Northland Township is a township in Saint Louis County, Minnesota, United States. The population was 155 at the 2020 census.

U.S. Highway 53 serves as a main route in the township.

The community of Canyon is located within Northland Township.

Canyon is located 27 miles north of the city of Duluth at the junction of U.S. Highway 53 and Harris Road (County Road 737).

==Geography==
According to the United States Census Bureau, the township has a total area of 35.4 sqmi; 34.7 sqmi is land and 0.7 sqmi, or 1.89%, is water.

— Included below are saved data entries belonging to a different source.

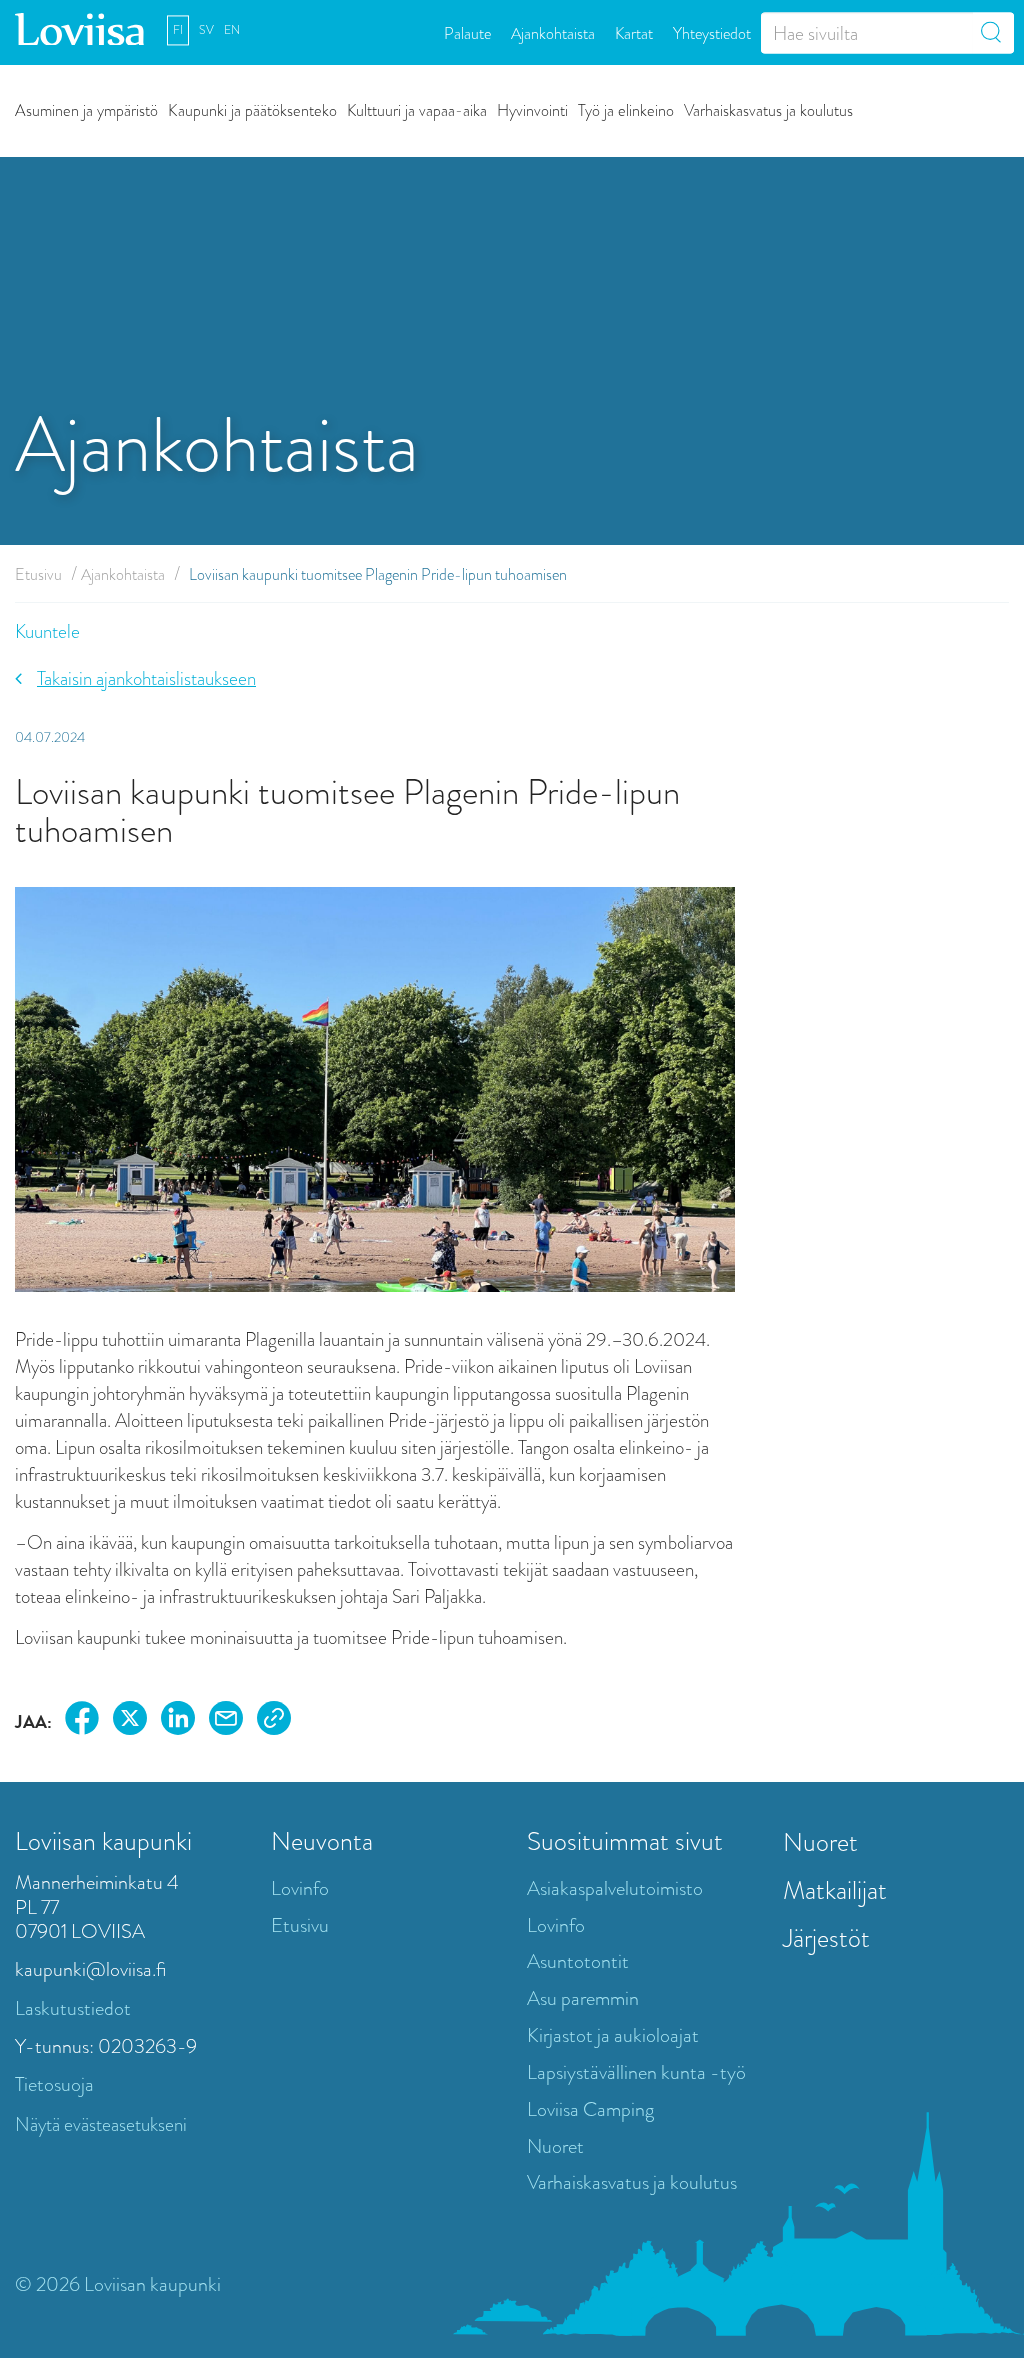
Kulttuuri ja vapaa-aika (417, 109)
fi (178, 30)
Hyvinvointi (532, 109)
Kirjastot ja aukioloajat (613, 2035)
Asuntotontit (578, 1961)
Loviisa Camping (590, 2109)
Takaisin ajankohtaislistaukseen (146, 678)
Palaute (467, 32)
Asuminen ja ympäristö (86, 109)
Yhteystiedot (712, 32)
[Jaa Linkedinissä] (178, 1721)
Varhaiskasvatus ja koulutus (768, 109)
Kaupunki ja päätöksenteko (252, 109)
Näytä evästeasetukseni (101, 2124)
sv (206, 30)
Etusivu (38, 574)
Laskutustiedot (73, 2008)
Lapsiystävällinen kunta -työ (636, 2072)
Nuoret (555, 2146)
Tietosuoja (54, 2084)
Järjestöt (826, 1938)
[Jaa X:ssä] (130, 1721)
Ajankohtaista (553, 32)
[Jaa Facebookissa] (82, 1721)
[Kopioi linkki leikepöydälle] (274, 1721)
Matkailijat (835, 1890)
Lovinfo (300, 1888)
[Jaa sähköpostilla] (226, 1721)
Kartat (634, 32)
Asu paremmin (583, 1998)
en (232, 30)
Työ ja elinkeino (626, 109)
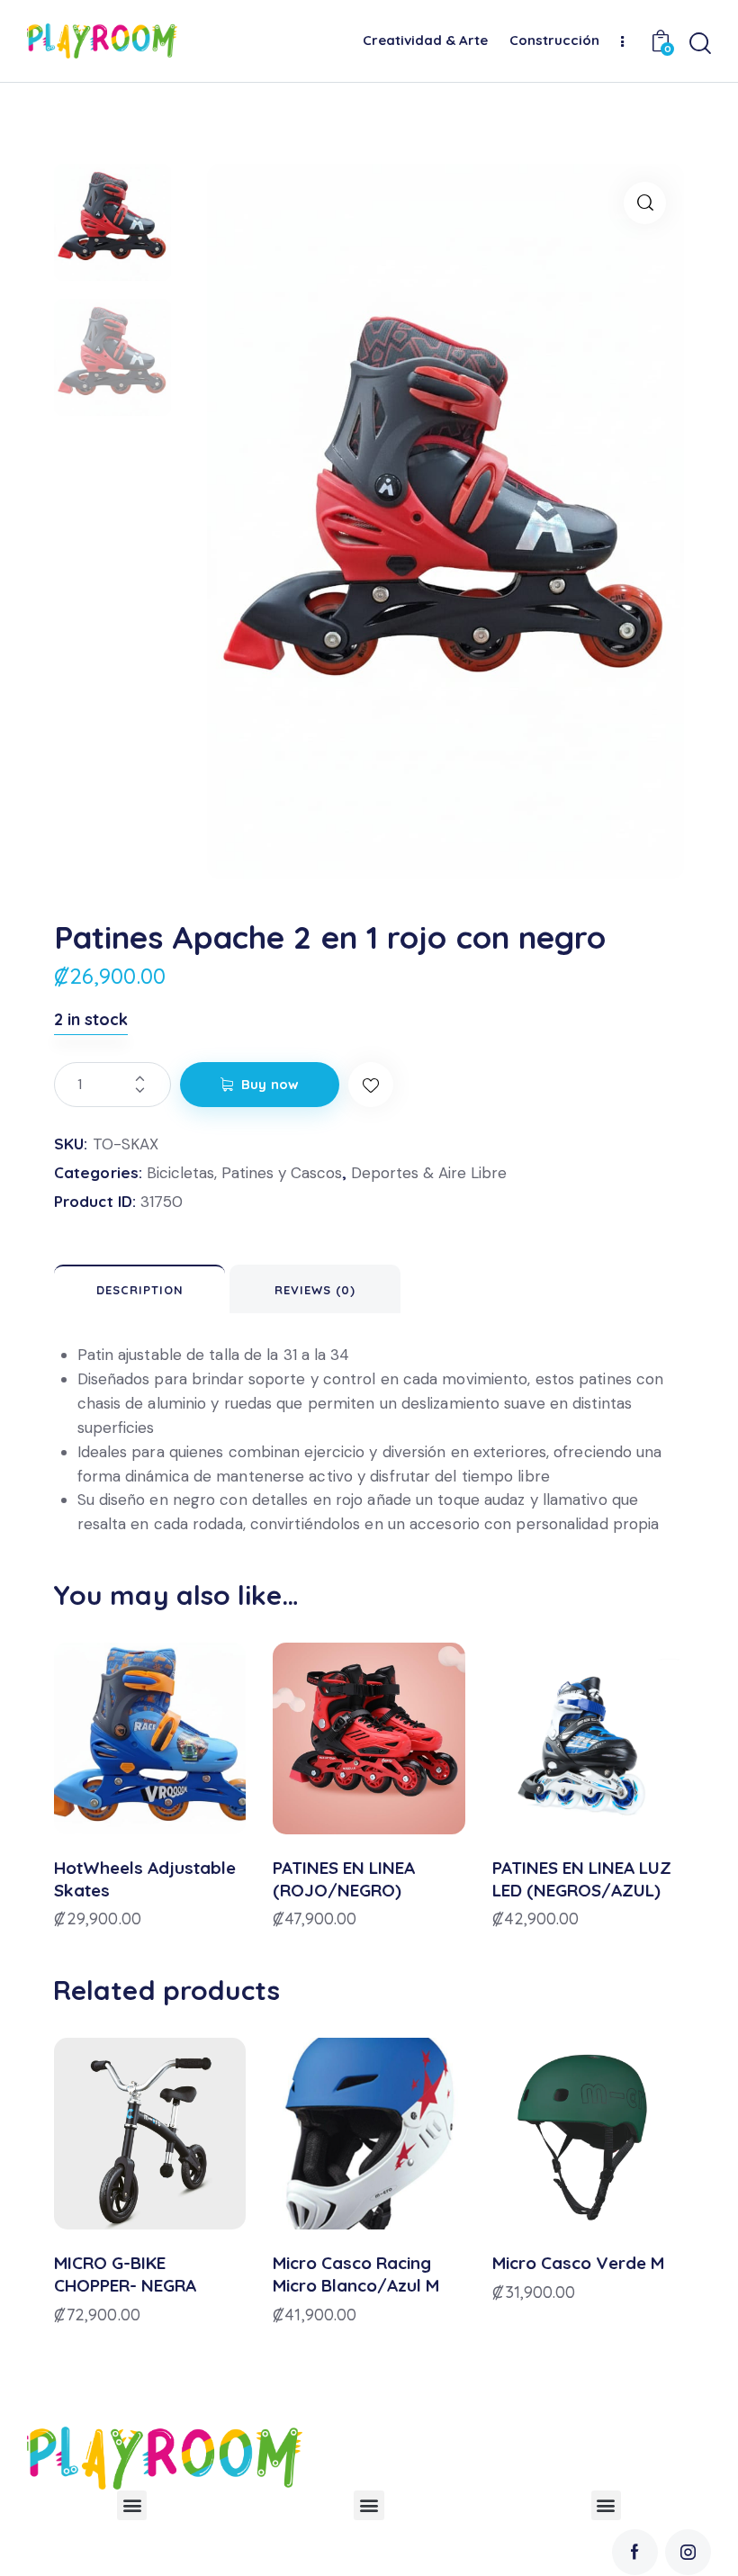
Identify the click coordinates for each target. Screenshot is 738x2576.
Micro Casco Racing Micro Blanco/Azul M (356, 2274)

Hellwig Creek flows through the eastern portion of Northland Township.

===Adjacent townships===
The following are adjacent to Northland Township :

- New Independence Township (south)
- Cotton Township (north)
- Meadowlands Township (west)
- Alborn Township (southwest)
- Kelsey Township (northwest)
- Whiteface Reservoir Unorganized Territory (east)

The extreme eastern portion of Northland Township is located within the Cloquet Valley State Forest of Saint Louis County.

U.S. Highway 53 runs north–south through the township.

Saint Louis County Highway 133 (CR 133) runs east–west through the middle of Northland Township; the roadway continues west to Meadowlands.

County Road 232 runs east–west through the northwest portion of the township.

County Road 49 runs east–west through the northeast portion of Northland Township.

County Road 737 (Harris Road) runs east–west through the southeast portion of the township.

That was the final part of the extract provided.